Proponents of this approach say there is little harm in procuring more solar energy than can ultimately be connected in a given year. Better to risk leaving some contracted projects on hold, the reasoning goes, than to foreclose meeting urgent and important climate deadlines. Plus, the threat to ratepayers is minimal.
“The only supposed disadvantage to setting larger initial procurement targets is the hypothetical” that solar costs will drop precipitously in the ensuing years, Norris testified on behalf of the Clean Power Suppliers Association, a consortium of the state’s largest solar developers. But, he continued, prices are expected to remain relatively steady between 2026 and 2032.
Duke and Public Staff propose much lower annual limits. In developing their portfolios, both constrained the amount of solar the computer modeling software could add each year, a move many said led to higher costs and less likelihood of meeting the 2030 deadline.

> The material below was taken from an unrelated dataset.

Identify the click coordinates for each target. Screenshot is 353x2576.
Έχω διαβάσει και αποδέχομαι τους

The attorney general, a coalition of big tech companies, the group of clean energy and environmental advocates represented by the Southern Environmental Law Center, and the Clean Power Suppliers Association all produced portfolios cutting carbon pollution 70% by 2030 at a lower cost than proposed by Duke, most with little or no new fossil fuel infrastructure.

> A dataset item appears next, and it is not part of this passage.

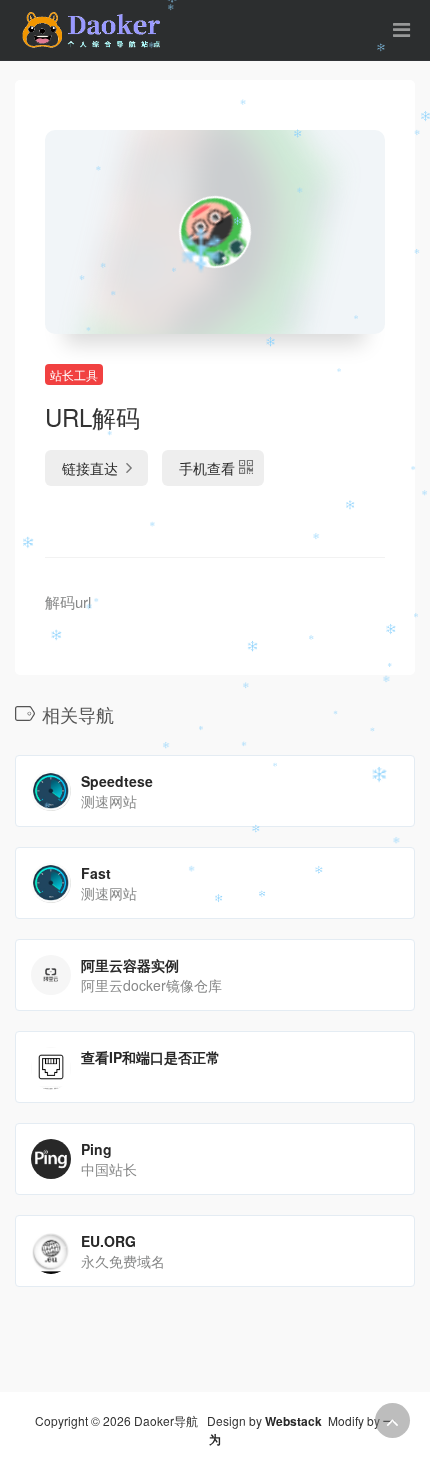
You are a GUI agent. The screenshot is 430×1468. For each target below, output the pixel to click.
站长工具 (74, 374)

In the near term, Public Staff proposes 2,859 megawatts procured in the next three years, an average of 953 megawatts per year. Duke has proffered a near-term action plan of procuring 3,100 megawatts. Both plans put the 2030 deadline impossibly out of reach.
“[Duke’s] proposed near-term amount means that an additional 2,300 MW of solar would need to be procured in 2029 in order to meet Duke’s P1 portfolio,” the attorney general’s office pointed out in its final recommendations to commissioners. “No party has argued that it is reasonable to assume that Duke can interconnect 2,300 MW of solar resources in 2029.”

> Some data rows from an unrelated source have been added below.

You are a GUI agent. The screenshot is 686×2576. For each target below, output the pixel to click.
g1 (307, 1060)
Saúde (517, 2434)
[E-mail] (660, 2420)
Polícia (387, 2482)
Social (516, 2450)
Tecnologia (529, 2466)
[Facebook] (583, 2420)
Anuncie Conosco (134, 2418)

A portentous commission ruling?
Though utilities commissioners have done little to tip their hands, a recent order could bode ill for solar advocates. With the close of the year rapidly approaching and 441 megawatts of solar still left to be procured under a 2017 clean energy law, the commission ruled last month that just 759 additional megawatts should be contracted this year — well under the limits the clean energy industry had sought.
In a statement, the Southern Environmental Law Center called the figure “disappointingly low when we need more solar energy, faster, to meet the 2030 target to reduce heat-trapping pollution set in bipartisan legislation signed by Governor Cooper.”
If the order reflects a broader decision to accept Duke’s annual limit on solar connections, Norris said in an email, “the commission … will have effectively given up on attempting to achieve our state’s decarbonization objective by 2030, and the cost and execution risk of achieving that objective by 2032 will increase significantly.”
Yet advocates found two main causes for hope in the ruling. For one, commissioners explicitly noted that they hadn’t necessarily ruled on the question of the annual cap, writing, “the Commission’s determination on this procurement will not be precedential, and the Commission will reexamine all aspects de novo prior to approving any subsequent procurements.”
Second, a partial dissent from Commissioner Dan Clodfelter, joined by Commissioner Jeff Hughes, showed sympathy for the clean energy industry position.
“It may be better to test the limits of existing systems and processes … and then develop solutions … while there is sufficient time to make corrections and adjust course,” Clodfelter wrote, “than confront the same tasks later in the process when we are approaching the legislatively mandated target deadlines for carbon reductions and have less time.”
Nick Jimenez, staff attorney for the Southern Environmental Law Center, said that reasoning aligned with his organization’s thinking: “It’s better to know about what the bottlenecks are sooner so we can get over them.”